Researchers led by Nathan Fowler, MD, at the University of Texas MD Anderson Cancer Center, assessed the efficacy and safety of umbralisib in 208 patients with relapsed/refractory marginal zone lymphoma (MZL), follicular lymphoma (FL), or small lymphocytic lymphoma (SLL) that was unresponsive to previous treatments. The phase IIb, open-label study included 69 patients with MZL who had received at least one prior treatment, as well as 117 patients with FL and 22 with SLL who had relapsed/refractory disease following at least two prior lines of systemic therapy.
During a 28-day screening period, patients underwent a fluorodeoxyglucose positron emission tomography with contrast-enhanced computed tomography scan of the chest, abdomen, and pelvis.
Study participants received once-daily umbralisib 800 mg, given as 200 mg tablets with food during a 28-day cycle. Treatment continued until disease progression, unacceptable toxicity, or study withdrawal.
The median age of the overall population was 66 years (range = 29-88). More than half of patients were male (56.7%), and most patients were white (81.7%).
In total, 51.0% of patients presented to the study with stage IV disease and 28.4% were considered refractory to previous anti-CD20–based therapy. Prior to enrollment, patients had received a median of two treatments (range = 1-10).
During a median follow-up of 27.7 months in the efficacy analysis, the overall response rate (ORR) was 47.1%. By iNHL subtype, the ORRs were:
- 49.3% for MZL
- 45.3% for FL
- 50.0% for SLL
In addition, 86.4% of patients experienced tumor reduction after treatment with umbralisib, including 90.6% of patients with MZL, 83.5% with FL, and 89.5% with SLL.
The median time to response was shortest in patients with SLL (2.7 months), followed by MZL (2.8 months) and FL (4.6 months).
Looking at median durations of response, patients with MZL appeared to have the longest-lasting responses (not reached), compared with 11.1 months in the FL group and 18.3 months in the SLL group.
The median progression-free survival (PFS) was 10.6 months in patients with FL and 20.9 months in patients with SLL, while the median PFS was not reached in patients with MZL. Approximately 50.5% of patients with MZL, 18.1% with FL, and 31.3% with SLL had no disease progression at two-year follow-up.
More than half of the study group (53.4%) experienced at least one grade ≥3 treatment-emergent adverse event (TEAE), and 14.9% had a TEAE that led to umbralisib discontinuation. The most frequently reported grade ≥3 TEAEs (≥10% of patients) included neutropenia (11.5%) and diarrhea (10.1%).
“[Umbralisib can serve] as a platform for the development of novel combination regimens not enabled by currently available PI3K inhibitors.”
—Nathan Fowler, MD
The authors wrote that the tolerability and safety profile of umbralisib observed across iNHL subtypes was consistent with previous phase I data. Comparatively, data from previous pivotal trials of first-generation PI3K inhibitors have reported much higher rates of TEAE-related discontinuation, even in studies with shorter follow-up durations, the authors added, noting that cross-trial comparisons are limited by the variability in inclusion criteria.

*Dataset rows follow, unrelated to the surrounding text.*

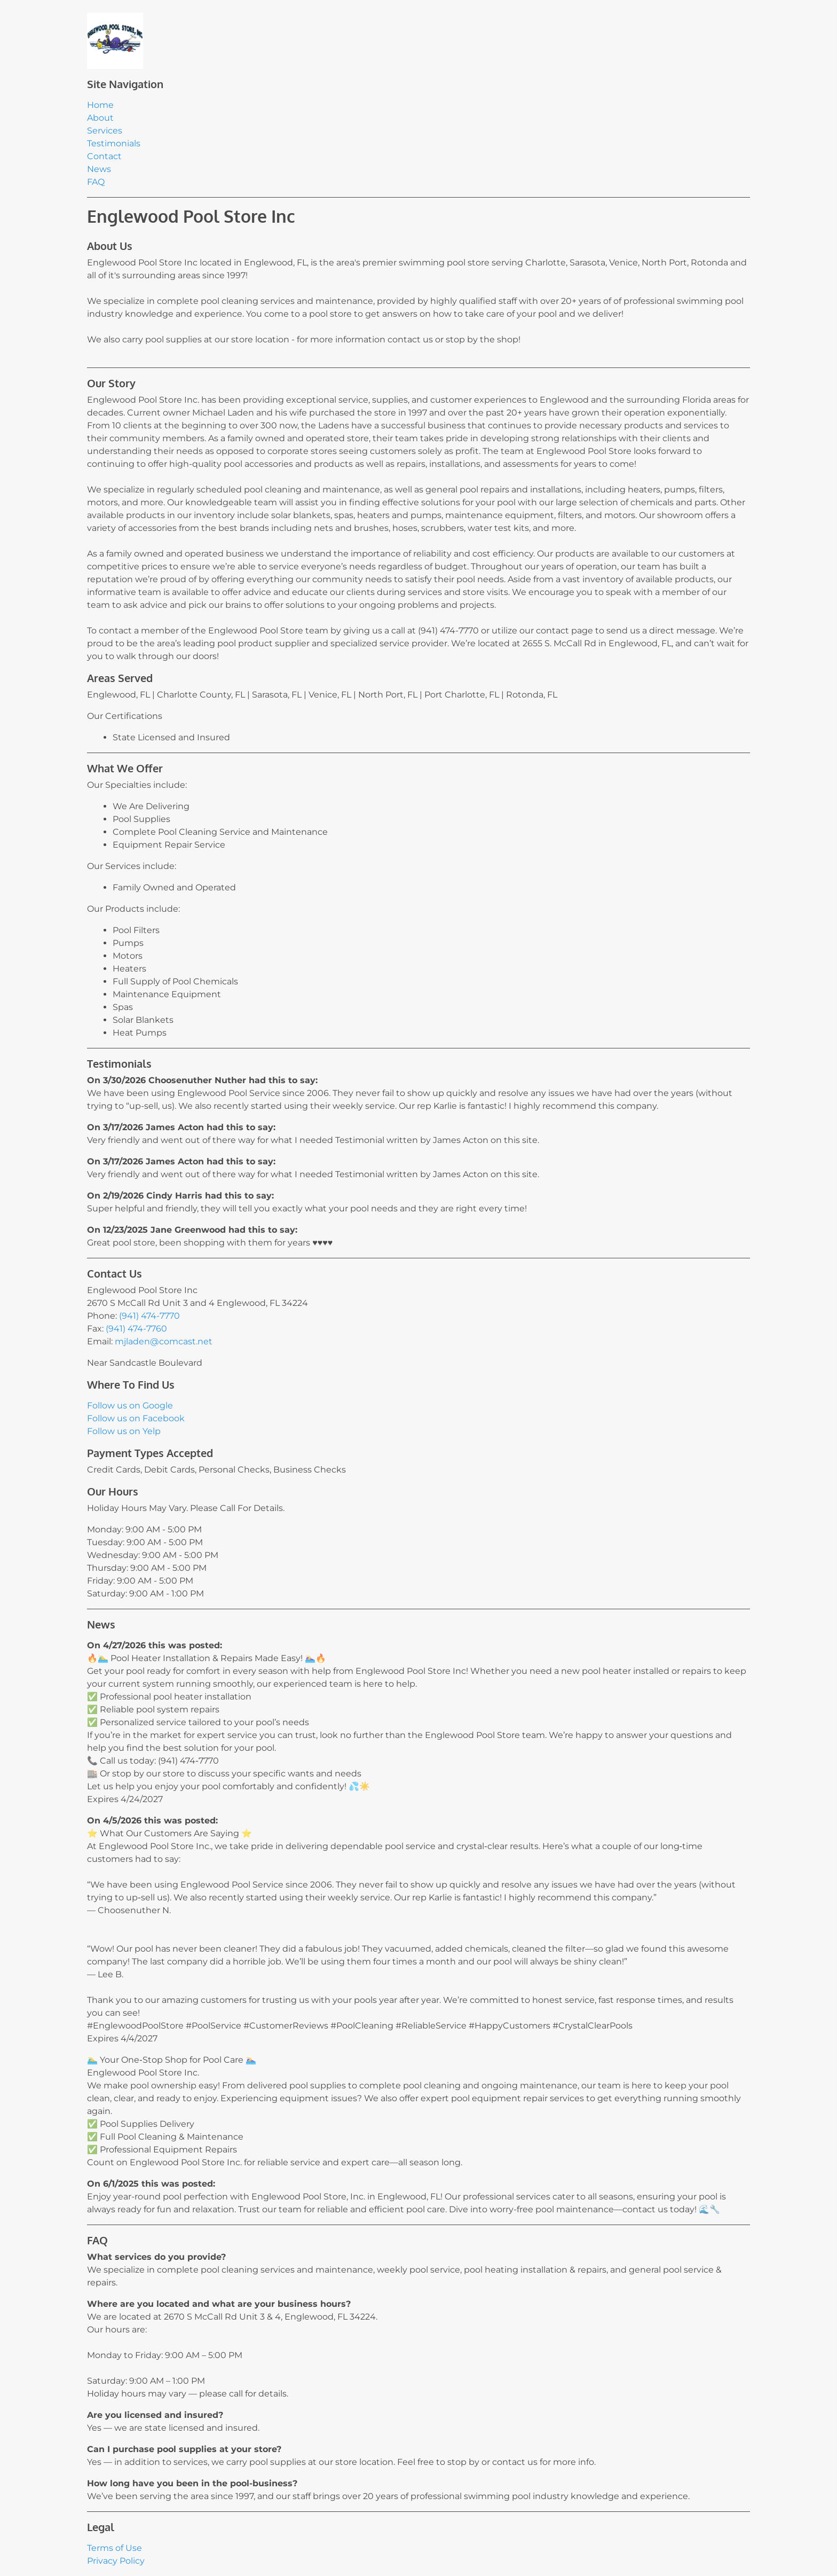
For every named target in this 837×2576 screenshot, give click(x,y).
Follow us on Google (130, 1405)
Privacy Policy (116, 2561)
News (99, 169)
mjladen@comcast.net (163, 1341)
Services (104, 131)
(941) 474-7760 (136, 1329)
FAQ (96, 182)
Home (100, 105)
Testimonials (113, 143)
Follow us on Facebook (136, 1418)
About (100, 118)
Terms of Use (114, 2548)
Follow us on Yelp (124, 1431)
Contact (104, 156)
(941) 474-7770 (149, 1316)
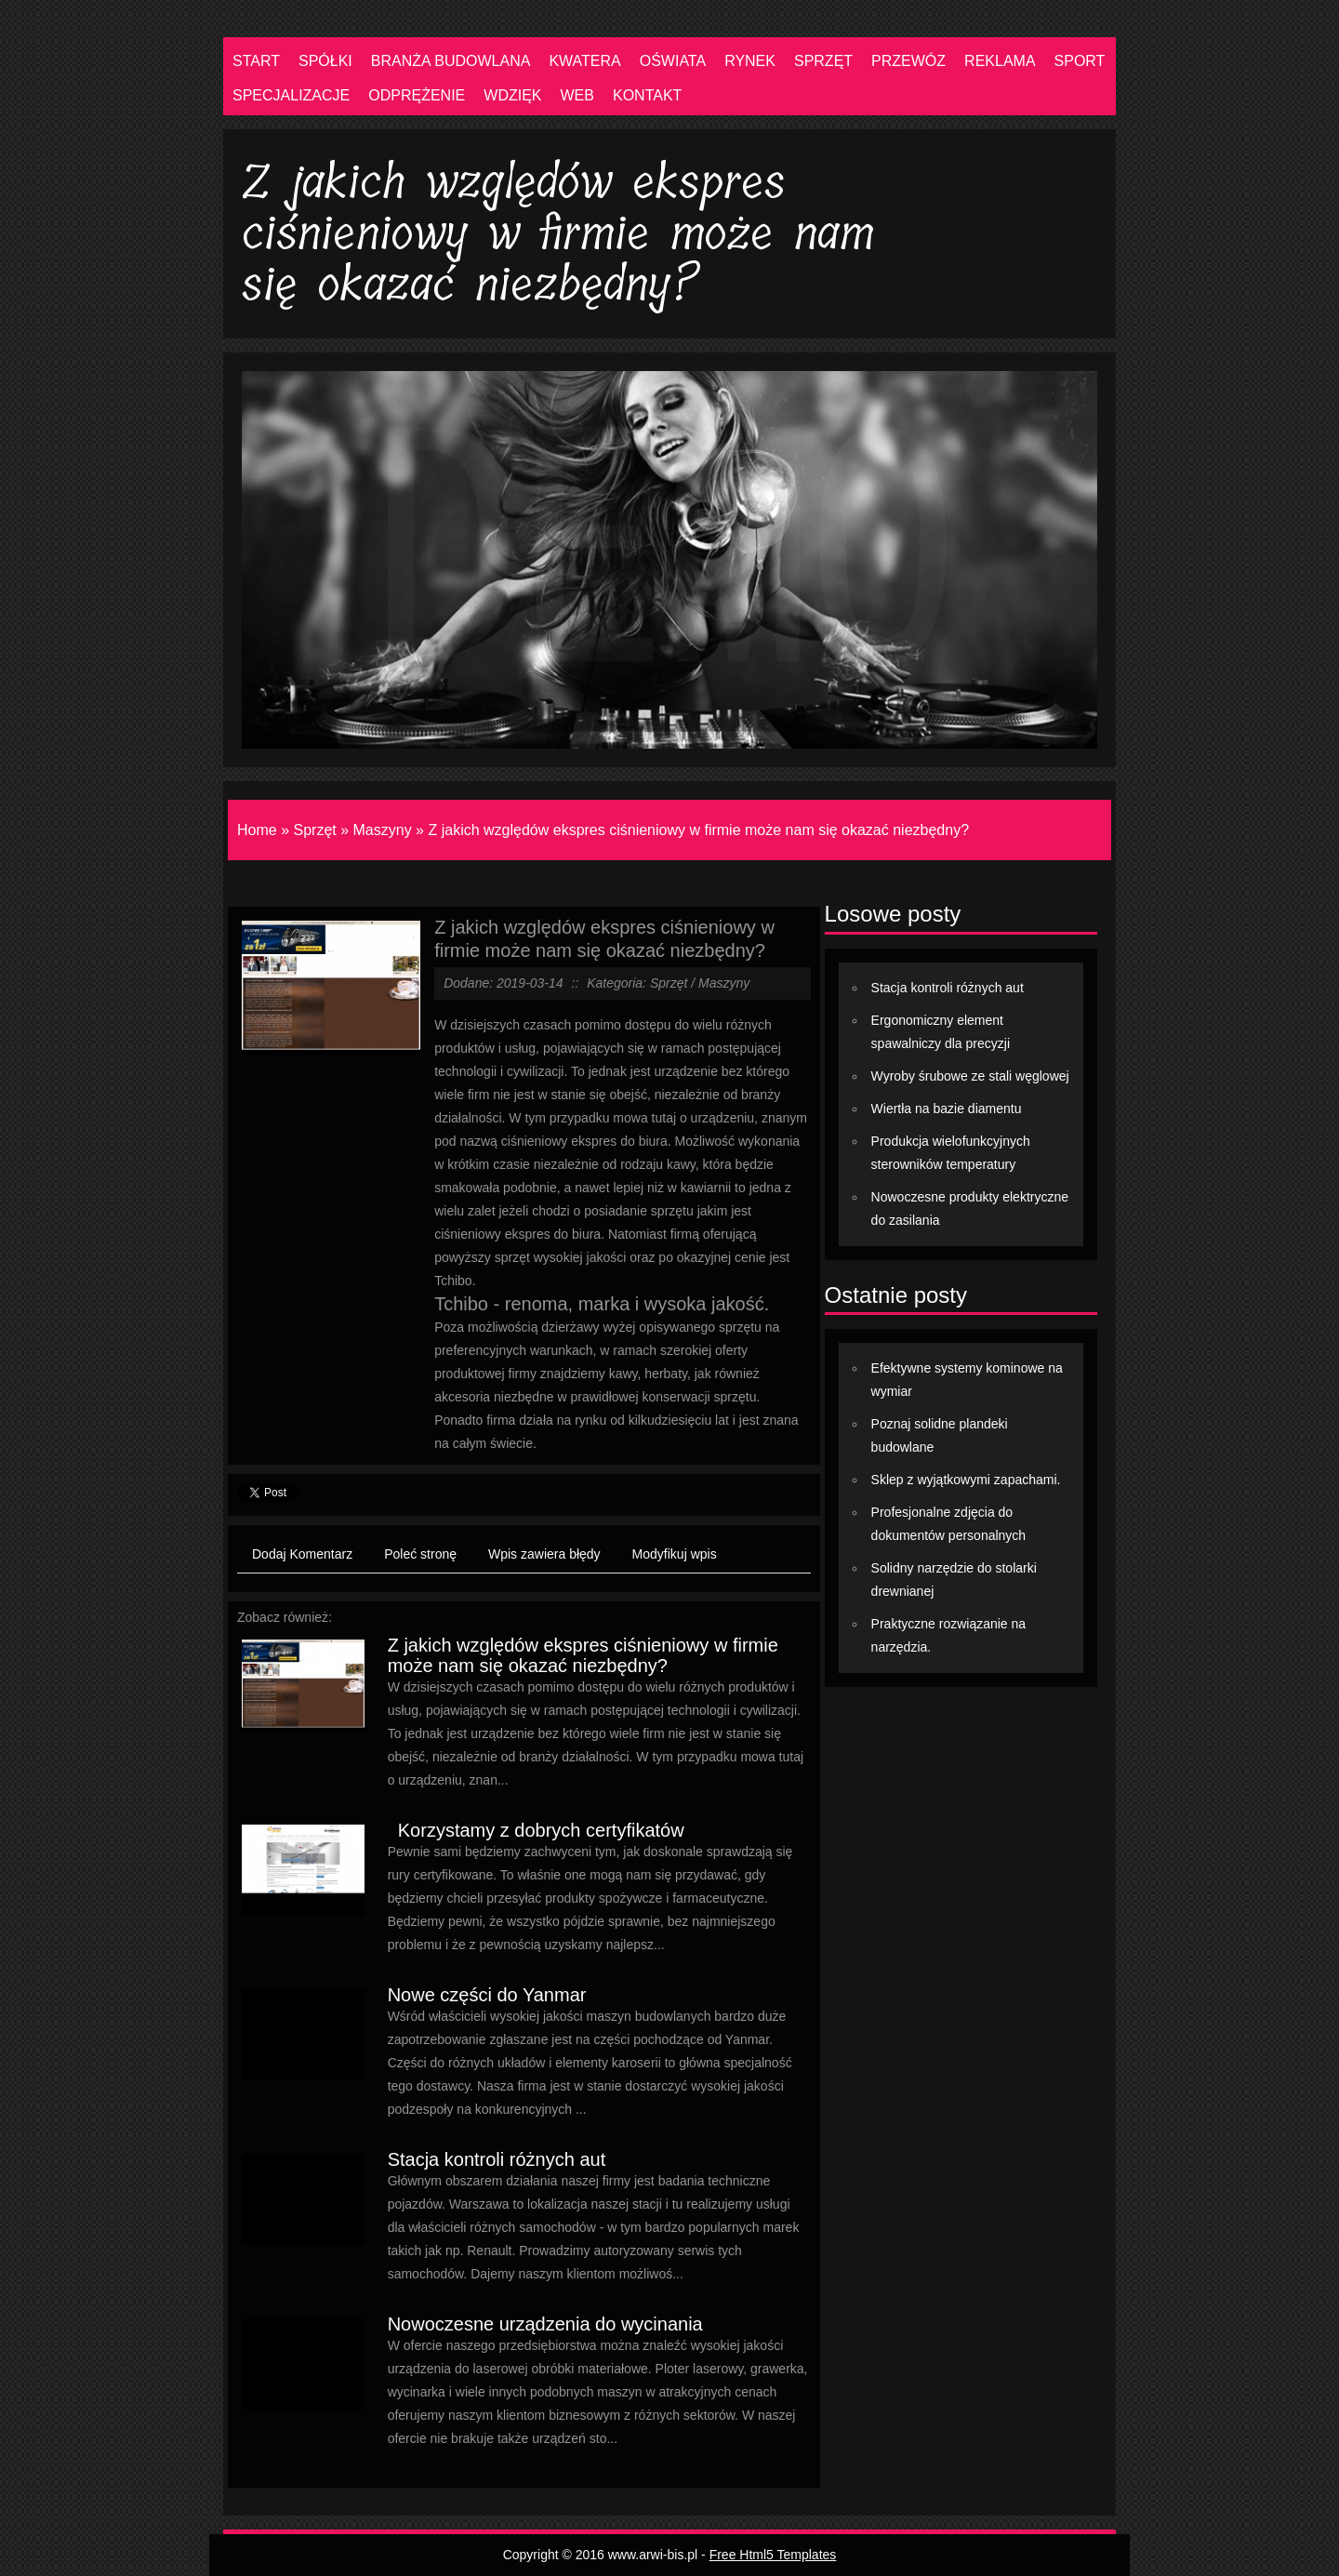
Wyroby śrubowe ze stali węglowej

Given umbralisib’s long-term safety and tolerability profile in this study, the investigators concluded that the drug may offer an effective monotherapy option for relapsed/refractory iNHL and can serve “as a platform for the development of novel combination regimens not enabled by currently available PI3K inhibitors.”
Study authors report relationships with TG Therapeutics, which sponsored the trial.
Fowler NH, Samaniego F, Jurczak W, et al. Umbralisib, a dual PI3Kδ/CK1ε inhibitor in patients with relapsed or refractory indolent lymphoma [published online ahead of print, 2021 Mar 8]. J Clin Oncol. doi: 10.1200/JCO.20.03433.